__Exercise details__. Go through the data below and work out how many lines contain "dialog"; the answer is the number alone.

__Data extract__.
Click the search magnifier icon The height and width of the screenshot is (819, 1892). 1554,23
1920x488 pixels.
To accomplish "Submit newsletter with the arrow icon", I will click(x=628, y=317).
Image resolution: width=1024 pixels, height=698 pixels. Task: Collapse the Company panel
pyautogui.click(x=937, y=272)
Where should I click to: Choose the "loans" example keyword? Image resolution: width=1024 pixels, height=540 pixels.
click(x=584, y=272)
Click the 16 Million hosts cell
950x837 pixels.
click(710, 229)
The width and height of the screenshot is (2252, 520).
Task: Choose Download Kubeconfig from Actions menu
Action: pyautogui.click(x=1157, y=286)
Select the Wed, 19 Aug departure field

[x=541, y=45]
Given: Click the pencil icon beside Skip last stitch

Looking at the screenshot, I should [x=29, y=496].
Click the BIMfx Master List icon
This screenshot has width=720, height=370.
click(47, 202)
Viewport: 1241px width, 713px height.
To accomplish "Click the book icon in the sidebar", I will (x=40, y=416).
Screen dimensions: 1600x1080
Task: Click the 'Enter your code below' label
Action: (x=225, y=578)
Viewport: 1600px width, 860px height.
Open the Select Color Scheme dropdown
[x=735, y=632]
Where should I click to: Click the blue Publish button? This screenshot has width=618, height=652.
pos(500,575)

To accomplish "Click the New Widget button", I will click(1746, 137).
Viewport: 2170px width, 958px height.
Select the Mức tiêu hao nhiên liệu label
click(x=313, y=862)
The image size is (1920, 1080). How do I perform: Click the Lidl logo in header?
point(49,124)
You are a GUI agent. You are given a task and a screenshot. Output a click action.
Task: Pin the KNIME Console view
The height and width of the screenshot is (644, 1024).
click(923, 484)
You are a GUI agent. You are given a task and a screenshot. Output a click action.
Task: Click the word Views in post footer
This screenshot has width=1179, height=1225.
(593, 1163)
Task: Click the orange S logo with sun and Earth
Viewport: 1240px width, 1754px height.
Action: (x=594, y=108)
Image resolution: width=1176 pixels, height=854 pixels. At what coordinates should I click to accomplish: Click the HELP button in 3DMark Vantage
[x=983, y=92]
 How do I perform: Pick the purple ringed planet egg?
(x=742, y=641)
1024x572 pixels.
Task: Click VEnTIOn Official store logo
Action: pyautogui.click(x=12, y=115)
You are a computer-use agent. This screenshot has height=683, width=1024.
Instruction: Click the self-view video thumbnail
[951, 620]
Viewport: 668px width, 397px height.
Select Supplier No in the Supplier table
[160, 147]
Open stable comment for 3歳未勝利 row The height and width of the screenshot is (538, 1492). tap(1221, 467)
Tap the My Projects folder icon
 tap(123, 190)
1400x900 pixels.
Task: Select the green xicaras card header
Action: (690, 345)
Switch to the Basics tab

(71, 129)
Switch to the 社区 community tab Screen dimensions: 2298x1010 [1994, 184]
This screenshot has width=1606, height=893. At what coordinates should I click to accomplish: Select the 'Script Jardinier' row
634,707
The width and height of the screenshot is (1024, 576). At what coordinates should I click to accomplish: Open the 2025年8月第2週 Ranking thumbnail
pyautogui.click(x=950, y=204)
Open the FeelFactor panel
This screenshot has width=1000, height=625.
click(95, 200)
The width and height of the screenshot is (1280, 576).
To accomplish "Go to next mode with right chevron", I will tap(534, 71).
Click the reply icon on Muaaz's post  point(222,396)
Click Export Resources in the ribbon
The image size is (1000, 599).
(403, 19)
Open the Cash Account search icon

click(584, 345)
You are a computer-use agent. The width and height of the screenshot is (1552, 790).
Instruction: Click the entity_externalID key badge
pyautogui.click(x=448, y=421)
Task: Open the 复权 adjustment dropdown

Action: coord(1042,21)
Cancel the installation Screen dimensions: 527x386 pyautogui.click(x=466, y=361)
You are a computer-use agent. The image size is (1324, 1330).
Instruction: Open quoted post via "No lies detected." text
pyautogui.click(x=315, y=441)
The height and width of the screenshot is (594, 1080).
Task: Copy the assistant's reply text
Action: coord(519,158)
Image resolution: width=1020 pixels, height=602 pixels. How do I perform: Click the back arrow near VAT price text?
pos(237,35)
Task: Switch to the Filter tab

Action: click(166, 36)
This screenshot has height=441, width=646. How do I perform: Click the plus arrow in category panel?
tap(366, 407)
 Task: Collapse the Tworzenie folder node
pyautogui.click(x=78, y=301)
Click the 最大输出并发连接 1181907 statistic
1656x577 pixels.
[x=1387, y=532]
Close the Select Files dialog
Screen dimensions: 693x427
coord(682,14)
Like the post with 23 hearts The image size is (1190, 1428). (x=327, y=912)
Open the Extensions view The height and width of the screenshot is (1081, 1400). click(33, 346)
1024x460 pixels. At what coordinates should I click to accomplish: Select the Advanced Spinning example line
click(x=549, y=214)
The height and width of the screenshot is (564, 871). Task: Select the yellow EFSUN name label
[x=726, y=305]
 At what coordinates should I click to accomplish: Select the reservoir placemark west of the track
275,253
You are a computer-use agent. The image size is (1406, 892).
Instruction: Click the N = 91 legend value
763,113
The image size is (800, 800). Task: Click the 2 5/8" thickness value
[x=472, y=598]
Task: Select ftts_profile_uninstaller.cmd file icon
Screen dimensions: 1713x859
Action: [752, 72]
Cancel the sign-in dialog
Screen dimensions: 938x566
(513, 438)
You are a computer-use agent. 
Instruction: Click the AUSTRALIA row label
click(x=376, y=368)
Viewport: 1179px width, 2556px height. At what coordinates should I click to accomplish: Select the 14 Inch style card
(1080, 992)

__Task output__. 2